Instructions to follow:
Lines in the entries below where the word "beside" shows up should each be copied.

#### Data provided

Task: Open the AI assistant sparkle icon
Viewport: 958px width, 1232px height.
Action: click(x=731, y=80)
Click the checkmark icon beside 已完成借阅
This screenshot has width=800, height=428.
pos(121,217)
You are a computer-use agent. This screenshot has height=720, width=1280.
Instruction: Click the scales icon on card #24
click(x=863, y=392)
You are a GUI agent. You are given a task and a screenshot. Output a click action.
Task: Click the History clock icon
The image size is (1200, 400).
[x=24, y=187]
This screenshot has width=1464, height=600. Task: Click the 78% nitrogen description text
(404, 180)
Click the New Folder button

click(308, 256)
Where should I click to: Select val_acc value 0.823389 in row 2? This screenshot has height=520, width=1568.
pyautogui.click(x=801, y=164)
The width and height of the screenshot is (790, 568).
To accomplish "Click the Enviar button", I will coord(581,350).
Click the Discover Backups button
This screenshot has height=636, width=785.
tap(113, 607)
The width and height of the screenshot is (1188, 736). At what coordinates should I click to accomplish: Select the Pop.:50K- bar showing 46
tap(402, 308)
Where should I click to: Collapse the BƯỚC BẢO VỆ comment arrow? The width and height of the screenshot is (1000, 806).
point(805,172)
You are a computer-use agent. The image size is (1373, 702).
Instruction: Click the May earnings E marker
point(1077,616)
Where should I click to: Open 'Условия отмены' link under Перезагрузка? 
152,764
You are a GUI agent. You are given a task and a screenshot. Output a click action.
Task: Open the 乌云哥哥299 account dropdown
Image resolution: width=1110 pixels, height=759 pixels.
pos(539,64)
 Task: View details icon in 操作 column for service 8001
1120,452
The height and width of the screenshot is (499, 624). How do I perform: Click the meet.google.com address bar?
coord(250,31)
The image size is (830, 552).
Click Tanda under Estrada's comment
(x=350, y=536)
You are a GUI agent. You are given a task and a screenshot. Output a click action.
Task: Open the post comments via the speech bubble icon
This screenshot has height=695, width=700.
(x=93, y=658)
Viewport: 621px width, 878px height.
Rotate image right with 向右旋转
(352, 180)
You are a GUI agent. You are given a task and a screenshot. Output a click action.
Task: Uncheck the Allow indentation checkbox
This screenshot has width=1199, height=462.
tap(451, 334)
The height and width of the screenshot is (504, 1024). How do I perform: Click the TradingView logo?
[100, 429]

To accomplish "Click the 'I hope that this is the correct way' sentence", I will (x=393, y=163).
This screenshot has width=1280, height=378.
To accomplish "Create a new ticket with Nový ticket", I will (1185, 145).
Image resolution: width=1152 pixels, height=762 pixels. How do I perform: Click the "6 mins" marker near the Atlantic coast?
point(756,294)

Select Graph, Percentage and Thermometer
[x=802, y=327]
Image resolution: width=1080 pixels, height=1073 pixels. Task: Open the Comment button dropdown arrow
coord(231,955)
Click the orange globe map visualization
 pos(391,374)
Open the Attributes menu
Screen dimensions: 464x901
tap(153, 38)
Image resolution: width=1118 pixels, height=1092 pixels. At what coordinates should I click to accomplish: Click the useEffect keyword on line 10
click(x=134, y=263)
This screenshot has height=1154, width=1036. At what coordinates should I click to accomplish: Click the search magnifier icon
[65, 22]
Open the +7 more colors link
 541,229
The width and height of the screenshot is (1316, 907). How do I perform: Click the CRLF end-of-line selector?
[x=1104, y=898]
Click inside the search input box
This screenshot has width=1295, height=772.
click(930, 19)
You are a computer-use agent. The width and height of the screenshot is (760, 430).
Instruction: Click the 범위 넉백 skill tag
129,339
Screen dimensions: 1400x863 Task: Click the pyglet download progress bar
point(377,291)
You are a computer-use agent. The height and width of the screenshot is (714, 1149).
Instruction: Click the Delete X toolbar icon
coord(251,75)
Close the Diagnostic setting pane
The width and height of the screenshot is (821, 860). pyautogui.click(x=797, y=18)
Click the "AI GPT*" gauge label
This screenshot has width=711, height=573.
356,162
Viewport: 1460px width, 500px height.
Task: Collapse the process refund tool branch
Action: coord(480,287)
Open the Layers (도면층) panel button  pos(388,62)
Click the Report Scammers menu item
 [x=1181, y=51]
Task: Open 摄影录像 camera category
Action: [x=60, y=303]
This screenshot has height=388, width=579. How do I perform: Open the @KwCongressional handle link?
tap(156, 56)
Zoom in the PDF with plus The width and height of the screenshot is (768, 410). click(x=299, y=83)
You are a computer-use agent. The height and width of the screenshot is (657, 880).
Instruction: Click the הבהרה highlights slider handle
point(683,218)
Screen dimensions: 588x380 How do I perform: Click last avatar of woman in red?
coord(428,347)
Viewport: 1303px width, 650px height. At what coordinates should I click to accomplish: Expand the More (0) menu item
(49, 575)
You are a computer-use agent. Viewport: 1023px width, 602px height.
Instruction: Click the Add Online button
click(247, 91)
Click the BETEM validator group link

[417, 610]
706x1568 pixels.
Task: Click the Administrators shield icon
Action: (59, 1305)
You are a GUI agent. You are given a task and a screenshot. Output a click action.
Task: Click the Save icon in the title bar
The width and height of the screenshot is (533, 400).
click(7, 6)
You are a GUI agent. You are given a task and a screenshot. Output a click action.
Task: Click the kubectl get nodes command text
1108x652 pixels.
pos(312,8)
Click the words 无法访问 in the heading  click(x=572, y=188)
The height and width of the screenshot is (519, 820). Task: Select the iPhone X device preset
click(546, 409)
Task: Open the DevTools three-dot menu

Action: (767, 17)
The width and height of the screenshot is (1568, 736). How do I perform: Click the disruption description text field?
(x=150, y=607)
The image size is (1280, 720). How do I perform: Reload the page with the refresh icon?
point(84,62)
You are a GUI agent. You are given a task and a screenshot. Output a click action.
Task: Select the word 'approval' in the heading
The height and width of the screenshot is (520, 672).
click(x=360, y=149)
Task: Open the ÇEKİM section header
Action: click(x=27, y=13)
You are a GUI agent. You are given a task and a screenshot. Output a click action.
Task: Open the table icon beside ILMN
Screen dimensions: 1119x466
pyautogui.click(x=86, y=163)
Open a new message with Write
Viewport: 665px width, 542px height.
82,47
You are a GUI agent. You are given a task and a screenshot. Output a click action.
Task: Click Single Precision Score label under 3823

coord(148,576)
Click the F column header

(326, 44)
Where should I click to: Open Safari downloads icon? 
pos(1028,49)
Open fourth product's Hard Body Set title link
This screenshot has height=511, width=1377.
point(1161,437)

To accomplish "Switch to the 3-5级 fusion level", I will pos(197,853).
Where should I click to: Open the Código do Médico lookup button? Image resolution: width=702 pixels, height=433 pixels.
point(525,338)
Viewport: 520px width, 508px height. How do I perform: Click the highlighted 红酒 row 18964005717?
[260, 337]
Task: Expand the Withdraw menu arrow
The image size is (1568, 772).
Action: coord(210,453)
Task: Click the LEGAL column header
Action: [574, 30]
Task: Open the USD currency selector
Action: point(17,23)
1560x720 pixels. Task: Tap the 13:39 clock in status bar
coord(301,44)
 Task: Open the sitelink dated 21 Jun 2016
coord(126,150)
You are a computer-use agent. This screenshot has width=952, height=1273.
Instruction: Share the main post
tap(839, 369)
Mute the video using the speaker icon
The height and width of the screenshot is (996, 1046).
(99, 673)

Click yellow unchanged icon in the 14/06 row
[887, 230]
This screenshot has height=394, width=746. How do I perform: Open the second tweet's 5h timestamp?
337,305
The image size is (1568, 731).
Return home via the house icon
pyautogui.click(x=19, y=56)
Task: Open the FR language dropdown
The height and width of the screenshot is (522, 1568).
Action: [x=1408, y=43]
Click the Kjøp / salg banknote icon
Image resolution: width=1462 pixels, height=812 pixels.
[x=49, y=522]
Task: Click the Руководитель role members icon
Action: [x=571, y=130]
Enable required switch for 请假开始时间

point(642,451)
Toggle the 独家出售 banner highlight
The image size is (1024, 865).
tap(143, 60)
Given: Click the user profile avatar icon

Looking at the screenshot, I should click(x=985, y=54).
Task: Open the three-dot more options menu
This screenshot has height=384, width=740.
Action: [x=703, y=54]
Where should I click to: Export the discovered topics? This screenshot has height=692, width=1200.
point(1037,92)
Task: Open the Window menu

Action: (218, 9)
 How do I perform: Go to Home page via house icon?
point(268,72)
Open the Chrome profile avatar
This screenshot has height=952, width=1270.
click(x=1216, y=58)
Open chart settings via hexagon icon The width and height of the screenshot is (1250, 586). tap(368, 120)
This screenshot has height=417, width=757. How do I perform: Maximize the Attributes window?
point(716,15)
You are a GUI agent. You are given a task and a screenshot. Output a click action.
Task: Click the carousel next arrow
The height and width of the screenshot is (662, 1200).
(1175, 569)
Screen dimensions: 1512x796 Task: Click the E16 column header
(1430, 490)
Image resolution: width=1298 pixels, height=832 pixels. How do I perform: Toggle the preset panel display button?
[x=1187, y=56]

########

Final answer:
Click the checkmark icon beside 已完成借阅
Task: Open the table icon beside ILMN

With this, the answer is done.